At New Year, we join hands and think of auld acquaintance. On birthdays, we gather those close to us to recall the happy times of the past. On this holiday, we go through our phones, searching text records, social media accounts and Amazon purchases to try to remember what the f**king hell we did last night.

Prepare a festive meal

Easter has eggs, Halloween has Haribo, and Recovery Monday also has a ritual feast. Beginning with paracetamol, Lucozade and a bag of onion rings from the nearest corner shop, by mid-afternoon it’s time to whip up a feast big enough for a whole family, courtesy of Deliveroo and your local takeaway, then to eat it alone in front of Spartacus on ITV4.

Do f**k all

Lying on the sofa mindlessly scrolling on your phone while half-watching telly is a sacred recovery Monday activity.
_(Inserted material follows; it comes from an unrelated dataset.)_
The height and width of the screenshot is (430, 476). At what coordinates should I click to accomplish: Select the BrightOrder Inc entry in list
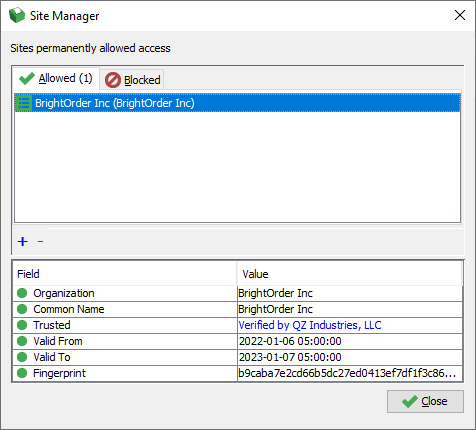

Doing productive stuff like filing your tax return or going for a run is heresy and is punishable by disapproval from your friends. Three-hour trips to the bathroom are allowed and in most cases unavoidable.

Succumb to dread

As your hangover recedes your guilt will rise. You’ve wasted this precious day off. You could have read a book, started learning an instrument or applied for a better job. Too late now. Lie back and let the crushing futility of life wash over you. Everything will return to awful normality by tomorrow.